Cost-benefit ratio of anthelmintic treatment and its comparative efficacy in commercial dairy farms

Intestinal parasitic infection is one of the major challenges in obtaining optimal production and maintaining the health and welfare of all animals including cattle and buffaloes. Anti-parasitic treatments appear to be a reliable countermeasure. However, the effectiveness and selection of suitable anthelmintics require situational assessments in a given locality. In the current study, the efficacy and impact of benzimidazole (albendazole) were assessed in a total of 400 (100 each) on the performance of buffaloes, buffalo-heifer, cattle, and cattle-heifers at two commercial dairy farms in the Province of Punjab, Pakistan. Additionally, the cost-benefit ratio was calculated by assessing the inputs (medication, feed, and labor cost) and outputs (milk and weight gain). The qualitative and quantitative examination of helminth eggs in each type of animal indicated a prevalence of 73.3, 78.3, 76.6, and 85.0% in cattle, cattle-heifers, buffaloes, and buffaloes-heifers, respectively. Specifically, a highest rate (10.0–13.3%) of Haemonchus sp. infection was only observed in cattle and heifers, while Fasciola sp. infections (10.0–11.6%) were the most often found species in buffaloes and heifers. The highest anthelmintic impacts (egg per gram of feces, p < 0.001) were observed on day 14 post-medication. Until 60 days of post-anthelmintic treatment, an average increase of 0.8 and 0.7 L in milk production per day in cattle and buffaloes, respectively while a total of 11.45 and 9.45 kg body weight were noticed in cattle-heifer and buffaloes-heifer, respectively. Cumulative cost-benefit analysis indicated a positive correlation between treated and non-treated animals. These findings reiterate the importance of anthelmintic drugs in reducing the impacts of parasites on the productivity, health, and well-being of an animal under high infection challenges.

Introduction

Livestock plays a major role in the economy of Pakistan; it contributes to 61.9% of the total agriculture revenue and shares 14.0% of Pakistan's gross domestic product (1). To supply cheap, high-quality and surplus milk, meat, and meat products for human consumption, farmers are favoring exotic highly productive breeds over local animal breeds (2). As low as 30–35 million people are engaged in the livestock sector in Pakistan, highlighting the potential and dependency of the economy on livestock (3). The major constraint to sustainable animal production comes from several diseases (4–13). Helminth infections not only reduce productivity but also compromise the quality of food. Parasitized animals reduce live weight gain, increased age of puberty, low productivity, and higher susceptibility to other pathogens; collectively contributing to severe economic losses to stakeholders (14, 15). Infection with various species of parasites in cattle and buffaloes is a growing global problem (16–29). The most prevalent cattle helminths include Strongylus sp., Paramphistome sp., Strongyloides sp., Moniezia sp., Toxocara vitulorum, Trichuris sp., Fasciola sp., and Bunostomum sp. (30). Depending upon animal rearing standards, resistance against parasites, and biosecurity measures, the prevalence of helminth infections is variable and ranges in the world from 0.78 to 84.1% (31). This prevalence ranges in Pakistan from 33.68 to 51.0% (32). As a countermeasure, broad-spectrum anthelmintic drugs such as albendazole and Ivermectin were used to significantly improve the health and well-being of animals which then favorably impact the productivity and standards of animal-origin food and food products (33). The recorded increment of milk production upon post-anthelmintic medication was estimated to be 0.42 L per day (34). The efficacy of albendazole against Ostertagia ostertagi ranges from 84.9 to 99% depending upon the developmental life stages of the parasite (35). Basically, anthelmintic drugs are effective in controlling parasitic infections, but excessive use of anthelmintics (under doses and narrow spectrum drugs) induced an increase in the resistant parasite population (36).
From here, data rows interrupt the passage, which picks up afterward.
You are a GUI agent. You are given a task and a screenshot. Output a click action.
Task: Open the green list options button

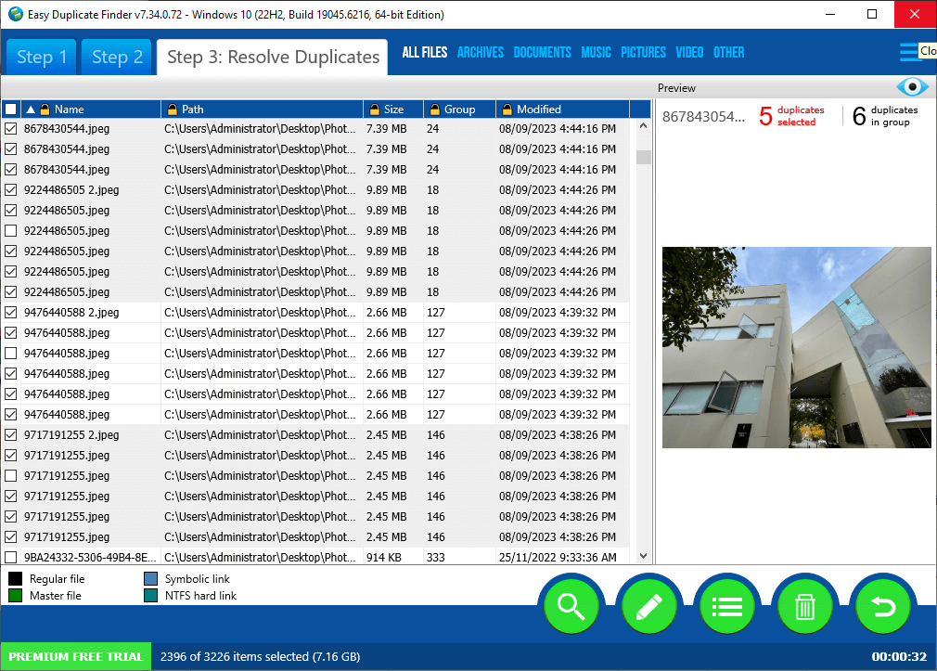pos(726,606)
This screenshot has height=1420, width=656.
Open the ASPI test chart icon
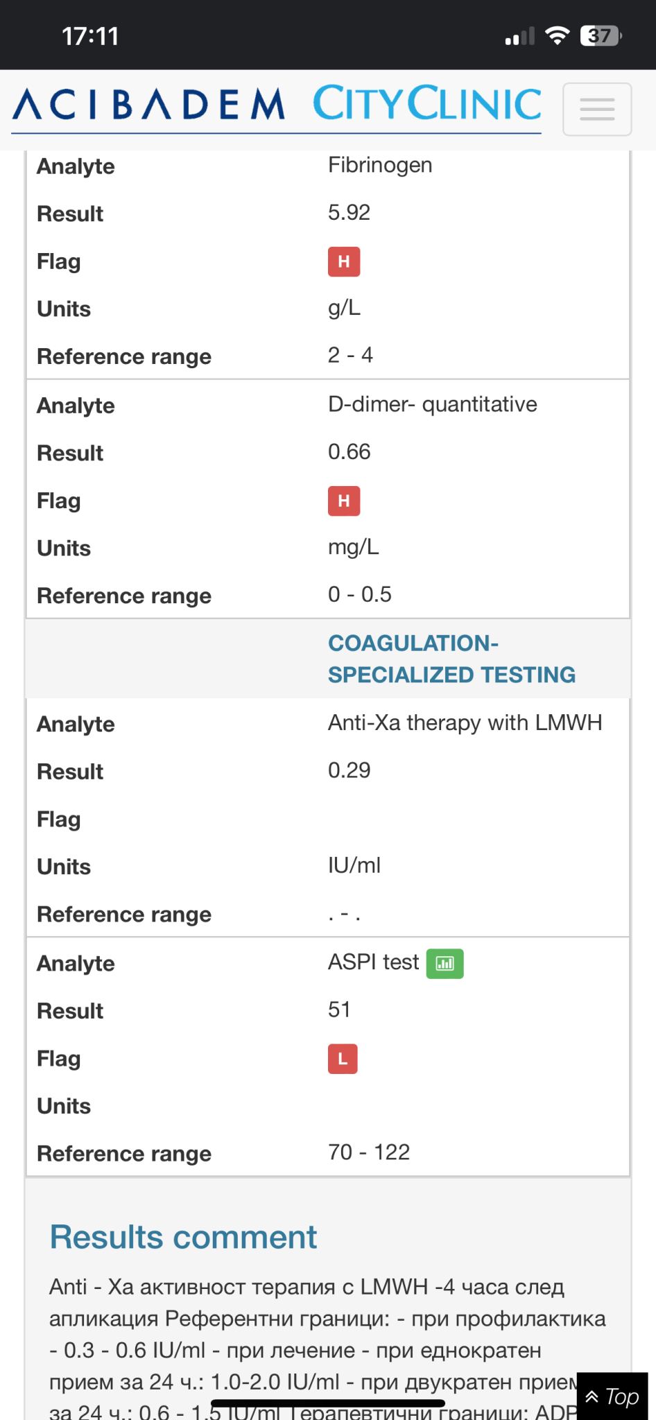point(444,963)
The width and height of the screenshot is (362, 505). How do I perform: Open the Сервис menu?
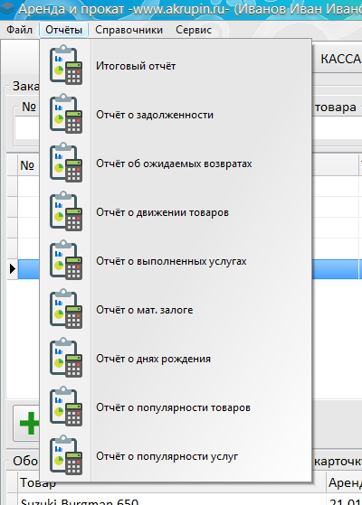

The present study was conducted to evaluate the effect of anthelmintic treatment on milk production and live weight gain in cattle, buffaloes, and their heifers. Moreover, the efficacy of the drug was monitored to ascertain existing anthelmintic resistance and a cost-benefit ratio was performed.

Materials and methods

Study area and sampling

The study was carried out during the spring season on two private dairy farms, consisting of buffaloes from the Sheikhupura district and cattle from the Rajanpur district of Punjab Province, Pakistan. A total of 400 samples (100 each) from cattle, cattle-heifer, buffaloes, and buffalo-heifer were collected for this study.

Classification of animals

Animals were selected based on the following criteria: (i) Adult cattle and buffaloes were in the first trimester of lactation. (ii) Age of cattle-heifers and buffalo-heifers ranged from 5 to 8 months. (iii) Animals were not dewormed during the last 3 months prior to the study. (iv) Animals' eggs per gram (EPG) ≥ 200 in feces were included in the treated and control group (37). A total of 60 animals for each group of cattle and cattle-heifer (Holstein Friesian); and buffaloes and buffalo-heifers (Nili Ravi breed) were included for anthelmintic treatment to proceed with the present study. Live body weight was estimated by taking the girth circumference in centimeters (cm) with measuring tape and compared it with tables (http://bairnsley.com/Weight%20by%20Girth.htm) (37). The average adult buffalo and cattle weights were 500 and 550 kg, and buffalo-heifer and cattle-heifers were 90 and 150 kg, respectively. All animals at each farm were kept approximately under the same managemental conditions.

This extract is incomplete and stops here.